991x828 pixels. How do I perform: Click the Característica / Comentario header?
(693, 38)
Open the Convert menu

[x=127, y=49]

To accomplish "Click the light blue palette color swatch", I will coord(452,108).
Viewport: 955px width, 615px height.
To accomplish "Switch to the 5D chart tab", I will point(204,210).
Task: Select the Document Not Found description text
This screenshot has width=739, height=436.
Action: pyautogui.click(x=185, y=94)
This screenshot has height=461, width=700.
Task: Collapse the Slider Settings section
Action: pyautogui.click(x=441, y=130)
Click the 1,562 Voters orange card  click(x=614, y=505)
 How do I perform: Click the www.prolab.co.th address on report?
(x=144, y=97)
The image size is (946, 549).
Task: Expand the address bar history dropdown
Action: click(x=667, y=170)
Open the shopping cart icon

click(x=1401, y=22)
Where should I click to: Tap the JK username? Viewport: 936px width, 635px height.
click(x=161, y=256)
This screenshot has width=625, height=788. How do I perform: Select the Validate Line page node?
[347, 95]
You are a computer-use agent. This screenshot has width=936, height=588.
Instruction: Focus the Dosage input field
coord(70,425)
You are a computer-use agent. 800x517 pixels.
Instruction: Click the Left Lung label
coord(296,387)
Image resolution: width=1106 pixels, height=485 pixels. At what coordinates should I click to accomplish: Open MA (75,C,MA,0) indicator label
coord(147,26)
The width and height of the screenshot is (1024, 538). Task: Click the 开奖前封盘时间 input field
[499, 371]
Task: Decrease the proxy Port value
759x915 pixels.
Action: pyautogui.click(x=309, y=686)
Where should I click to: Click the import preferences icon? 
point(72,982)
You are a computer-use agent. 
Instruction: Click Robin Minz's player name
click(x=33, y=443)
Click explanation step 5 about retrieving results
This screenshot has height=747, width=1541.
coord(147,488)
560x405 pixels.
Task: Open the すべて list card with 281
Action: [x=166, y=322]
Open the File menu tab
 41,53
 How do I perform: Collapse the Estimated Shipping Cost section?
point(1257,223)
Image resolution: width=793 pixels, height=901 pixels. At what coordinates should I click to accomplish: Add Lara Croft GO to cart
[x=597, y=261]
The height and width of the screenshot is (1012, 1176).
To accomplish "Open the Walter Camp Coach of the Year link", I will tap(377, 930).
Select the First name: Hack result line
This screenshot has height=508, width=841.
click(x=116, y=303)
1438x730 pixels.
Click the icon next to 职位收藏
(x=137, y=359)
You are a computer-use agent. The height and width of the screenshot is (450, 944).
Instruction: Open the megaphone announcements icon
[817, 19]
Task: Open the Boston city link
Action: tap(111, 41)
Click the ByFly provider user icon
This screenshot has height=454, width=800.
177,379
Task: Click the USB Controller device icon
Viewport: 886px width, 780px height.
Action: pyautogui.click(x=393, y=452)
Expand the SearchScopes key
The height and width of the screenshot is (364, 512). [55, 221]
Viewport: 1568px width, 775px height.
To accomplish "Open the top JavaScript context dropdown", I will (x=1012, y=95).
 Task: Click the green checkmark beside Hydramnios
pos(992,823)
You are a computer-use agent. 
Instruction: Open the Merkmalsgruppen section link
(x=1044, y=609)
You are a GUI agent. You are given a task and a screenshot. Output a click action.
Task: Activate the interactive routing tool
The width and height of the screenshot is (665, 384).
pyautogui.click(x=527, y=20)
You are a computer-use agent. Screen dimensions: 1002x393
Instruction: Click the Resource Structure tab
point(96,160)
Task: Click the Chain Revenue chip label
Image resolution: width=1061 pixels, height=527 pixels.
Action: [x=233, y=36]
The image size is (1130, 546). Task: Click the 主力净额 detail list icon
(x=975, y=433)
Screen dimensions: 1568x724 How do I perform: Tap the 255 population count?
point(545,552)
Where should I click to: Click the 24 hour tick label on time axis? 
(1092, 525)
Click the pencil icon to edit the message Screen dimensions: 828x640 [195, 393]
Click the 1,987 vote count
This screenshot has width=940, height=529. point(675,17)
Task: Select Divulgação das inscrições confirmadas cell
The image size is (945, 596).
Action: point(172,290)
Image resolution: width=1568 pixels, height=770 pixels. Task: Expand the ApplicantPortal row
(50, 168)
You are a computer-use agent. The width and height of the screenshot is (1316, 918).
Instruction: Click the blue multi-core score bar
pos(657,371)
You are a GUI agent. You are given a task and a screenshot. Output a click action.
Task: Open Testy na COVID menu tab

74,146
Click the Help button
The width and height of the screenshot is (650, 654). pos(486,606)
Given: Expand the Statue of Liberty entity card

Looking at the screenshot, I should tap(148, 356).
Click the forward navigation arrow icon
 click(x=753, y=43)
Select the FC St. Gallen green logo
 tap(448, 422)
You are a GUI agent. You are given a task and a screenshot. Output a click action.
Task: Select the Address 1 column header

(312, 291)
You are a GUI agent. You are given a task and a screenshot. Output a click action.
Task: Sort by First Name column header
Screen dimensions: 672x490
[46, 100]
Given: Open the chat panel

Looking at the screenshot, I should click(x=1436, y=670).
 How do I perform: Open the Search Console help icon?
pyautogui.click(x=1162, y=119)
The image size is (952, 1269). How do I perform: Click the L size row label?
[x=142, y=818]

◆ Exercise brief
Reproduce the full listing exactly.

◆ Exercise answer
991x828 pixels. How do I perform: Click the Característica / Comentario header?
(693, 38)
Open the Convert menu

[x=127, y=49]

To accomplish "Click the light blue palette color swatch", I will coord(452,108).
Viewport: 955px width, 615px height.
To accomplish "Switch to the 5D chart tab", I will point(204,210).
Task: Select the Document Not Found description text
This screenshot has width=739, height=436.
Action: pyautogui.click(x=185, y=94)
This screenshot has height=461, width=700.
Task: Collapse the Slider Settings section
Action: pyautogui.click(x=441, y=130)
Click the 1,562 Voters orange card  click(x=614, y=505)
 How do I perform: Click the www.prolab.co.th address on report?
(x=144, y=97)
The image size is (946, 549).
Task: Expand the address bar history dropdown
Action: click(x=667, y=170)
Open the shopping cart icon

click(x=1401, y=22)
Where should I click to: Tap the JK username? Viewport: 936px width, 635px height.
click(x=161, y=256)
This screenshot has width=625, height=788. How do I perform: Select the Validate Line page node?
[347, 95]
You are a computer-use agent. This screenshot has width=936, height=588.
Instruction: Focus the Dosage input field
coord(70,425)
You are a computer-use agent. 800x517 pixels.
Instruction: Click the Left Lung label
coord(296,387)
Image resolution: width=1106 pixels, height=485 pixels. At what coordinates should I click to accomplish: Open MA (75,C,MA,0) indicator label
coord(147,26)
The width and height of the screenshot is (1024, 538). Task: Click the 开奖前封盘时间 input field
[499, 371]
Task: Decrease the proxy Port value
759x915 pixels.
Action: pyautogui.click(x=309, y=686)
Where should I click to: Click the import preferences icon? 
point(72,982)
You are a computer-use agent. 
Instruction: Click Robin Minz's player name
click(x=33, y=443)
Click explanation step 5 about retrieving results
This screenshot has height=747, width=1541.
coord(147,488)
560x405 pixels.
Task: Open the すべて list card with 281
Action: [x=166, y=322]
Open the File menu tab
 41,53
 How do I perform: Collapse the Estimated Shipping Cost section?
point(1257,223)
Image resolution: width=793 pixels, height=901 pixels. At what coordinates should I click to accomplish: Add Lara Croft GO to cart
[x=597, y=261]
The height and width of the screenshot is (1012, 1176).
To accomplish "Open the Walter Camp Coach of the Year link", I will tap(377, 930).
Select the First name: Hack result line
This screenshot has height=508, width=841.
click(x=116, y=303)
1438x730 pixels.
Click the icon next to 职位收藏
(x=137, y=359)
You are a computer-use agent. The height and width of the screenshot is (450, 944).
Instruction: Open the megaphone announcements icon
[817, 19]
Task: Open the Boston city link
Action: tap(111, 41)
Click the ByFly provider user icon
This screenshot has height=454, width=800.
177,379
Task: Click the USB Controller device icon
Viewport: 886px width, 780px height.
Action: pyautogui.click(x=393, y=452)
Expand the SearchScopes key
The height and width of the screenshot is (364, 512). [55, 221]
Viewport: 1568px width, 775px height.
To accomplish "Open the top JavaScript context dropdown", I will (x=1012, y=95).
 Task: Click the green checkmark beside Hydramnios
pos(992,823)
You are a computer-use agent. 
Instruction: Open the Merkmalsgruppen section link
(x=1044, y=609)
You are a GUI agent. You are given a task and a screenshot. Output a click action.
Task: Activate the interactive routing tool
The width and height of the screenshot is (665, 384).
pyautogui.click(x=527, y=20)
You are a computer-use agent. Screen dimensions: 1002x393
Instruction: Click the Resource Structure tab
point(96,160)
Task: Click the Chain Revenue chip label
Image resolution: width=1061 pixels, height=527 pixels.
Action: [x=233, y=36]
The image size is (1130, 546). Task: Click the 主力净额 detail list icon
(x=975, y=433)
Screen dimensions: 1568x724 How do I perform: Tap the 255 population count?
point(545,552)
Where should I click to: Click the 24 hour tick label on time axis? 
(1092, 525)
Click the pencil icon to edit the message Screen dimensions: 828x640 [195, 393]
Click the 1,987 vote count
This screenshot has width=940, height=529. point(675,17)
Task: Select Divulgação das inscrições confirmadas cell
The image size is (945, 596).
Action: point(172,290)
Image resolution: width=1568 pixels, height=770 pixels. Task: Expand the ApplicantPortal row
(50, 168)
You are a computer-use agent. The width and height of the screenshot is (1316, 918).
Instruction: Click the blue multi-core score bar
pos(657,371)
You are a GUI agent. You are given a task and a screenshot. Output a click action.
Task: Open Testy na COVID menu tab

74,146
Click the Help button
The width and height of the screenshot is (650, 654). pos(486,606)
Given: Expand the Statue of Liberty entity card

Looking at the screenshot, I should tap(148, 356).
Click the forward navigation arrow icon
 click(x=753, y=43)
Select the FC St. Gallen green logo
 tap(448, 422)
You are a GUI agent. You are given a task and a screenshot. Output a click action.
Task: Select the Address 1 column header

(312, 291)
You are a GUI agent. You are given a task and a screenshot. Output a click action.
Task: Sort by First Name column header
Screen dimensions: 672x490
[46, 100]
Given: Open the chat panel

Looking at the screenshot, I should click(x=1436, y=670).
 How do I perform: Open the Search Console help icon?
pyautogui.click(x=1162, y=119)
The image size is (952, 1269). How do I perform: Click the L size row label?
[x=142, y=818]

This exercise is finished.